KABAR PRIANGAN - Untuk mengimplementasikan Kurikulum Merdeka Belajar, tentunya tak semudah seperti yang dibayangkan. Banyak kendala yang dihadapi oleh guru maupun sekolah, mulai dari sarana dan prasarana, kesiapan sumber daya manusia, hingga ke masalah kesiapan anak didik.

Seperti dikatakan Kepala SDIT Tunas Islam Global, Tony Subawanto, M.Pd yang mengakui, minimnya pengalaman guru dalam mengimplementasikan Kurikulum Merdeka Belajar menjadi kendala tersendiri bagi sekolahnya.

Dia mengakui, sebagai sekolah swasta, kerap terjadi pergantian guru. Kondisi ini menyebabkan pengetahuan dan pengalaman guru dalam Implementasi Kurikulum Merdeka tidak maksimal.

“Kendala lainnya, variatifnya kemampuan SDM yang ada serta dukungan teknologi informasi yang terbatas. Proses digitalisasi belum optimal, serta belum seluruh kelas dilengkapi LCD atau infocus,” kata Tony.

Berbeda dengan Tony, Ida Zuraida, M.Pd, Kepala SMPN 2 Gunungputri, Kabupaten Bogor mengaku, kendala utama yang dihadapi sekolahnya dalam menerapkan Kurikulum Merdeka Belajar adalah pola pikir atau mindset guru yang belum berubah.

“Tidak banyak, hanya satu atau dua guru saja.

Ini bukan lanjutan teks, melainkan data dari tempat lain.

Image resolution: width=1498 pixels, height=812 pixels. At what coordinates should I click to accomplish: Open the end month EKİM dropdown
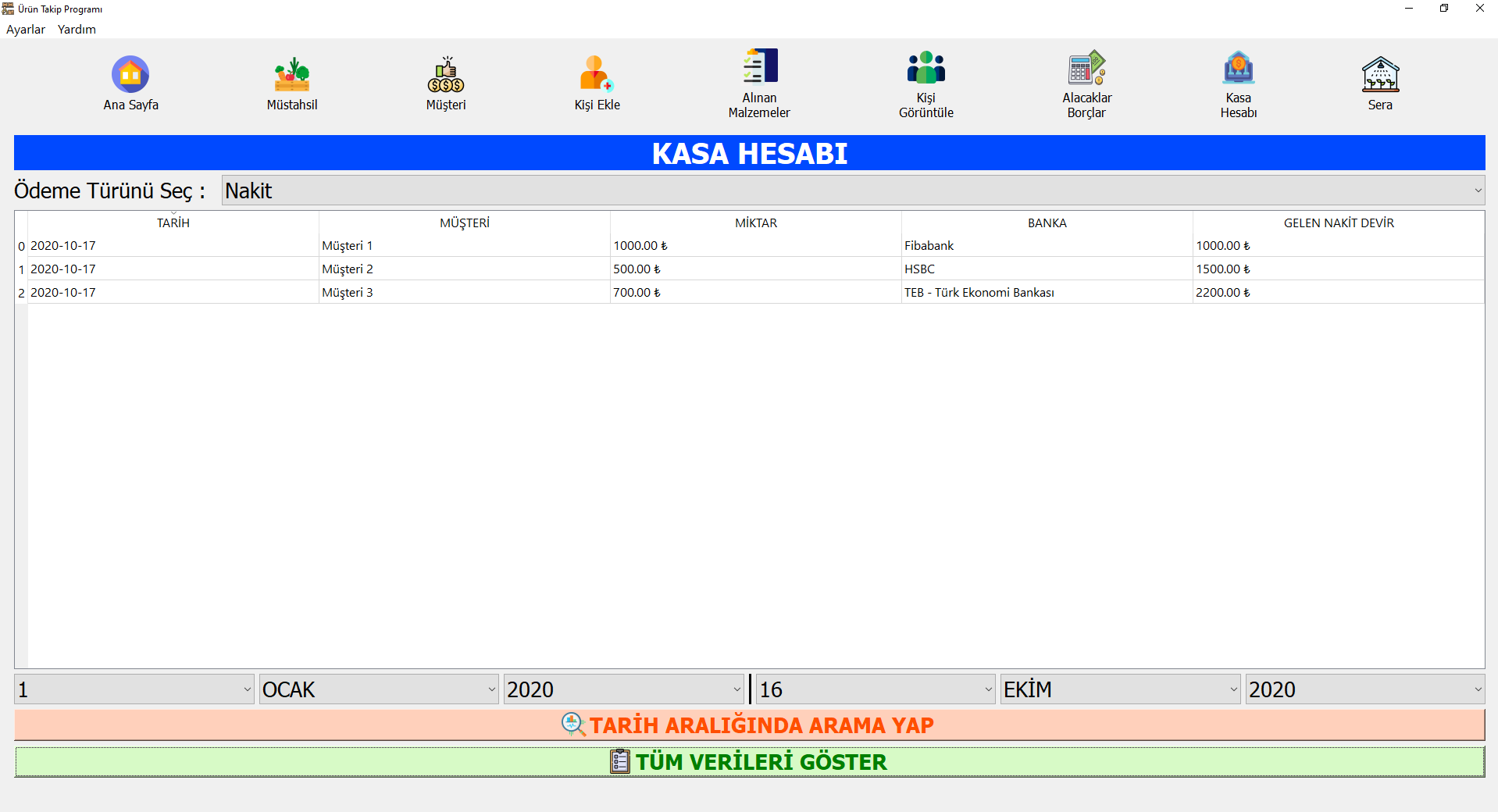coord(1120,689)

Dan kami optimistis, mereka lama-lama akan mengikuti teman yang sudah bisa menerapkan Kurikulum Merdeka Belajar,” kata dia.

Kendala yang banyak dihadapi justru di tingkat SMA. Kepala SMAN 3 Cibinong, Asep Anwar, S.Pd, MM mengakui, kendala utama yang dihadapi sekolahnya adalah banyaknya guru yang tak menguasai teknologi IT. Sementara dalam proses belajar Kurikulum Merdeka Belajar, justru lebih dominan penggunaan teknologi komputer.

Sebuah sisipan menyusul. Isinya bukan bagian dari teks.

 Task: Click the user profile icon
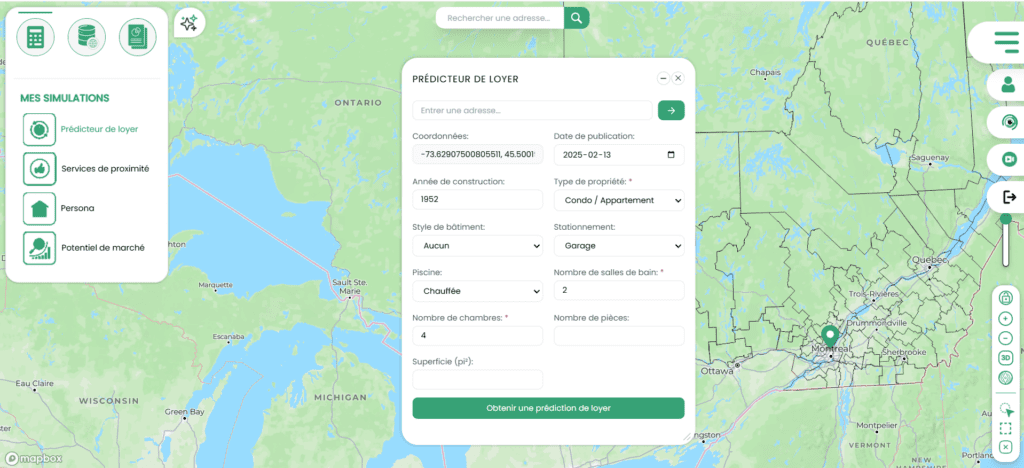pos(1007,85)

Kendala lainnya, kata dia, yaitu dalam hal managemen waktu. “Ketika kita ingin menjabarkan tentang IKM ini kepada anak, dibutuhkan waktu yang lumayan cukup panjang agar kita bisa melayani kompetensi atau gaya belajar anak,” katanya.

Selain itu, hal yang cukup mengganggu dalam proses pembelajaran adalah belum meratanya jaringan internet di tiap kelas. “Kondisi ini pun menjadi kendala tersendiri bagi kami,” katanya.

Selain itu, kata Anwar, ada juga keterbatasan dalam hal referensi atau buku-buku untuk anak-anak berliterasi. “Kemudian kebanyakan di antara para guru mindsetnya belum memiliki perubahan yang signifikan kepada kurikulum Merdeka Belajar,” katanya.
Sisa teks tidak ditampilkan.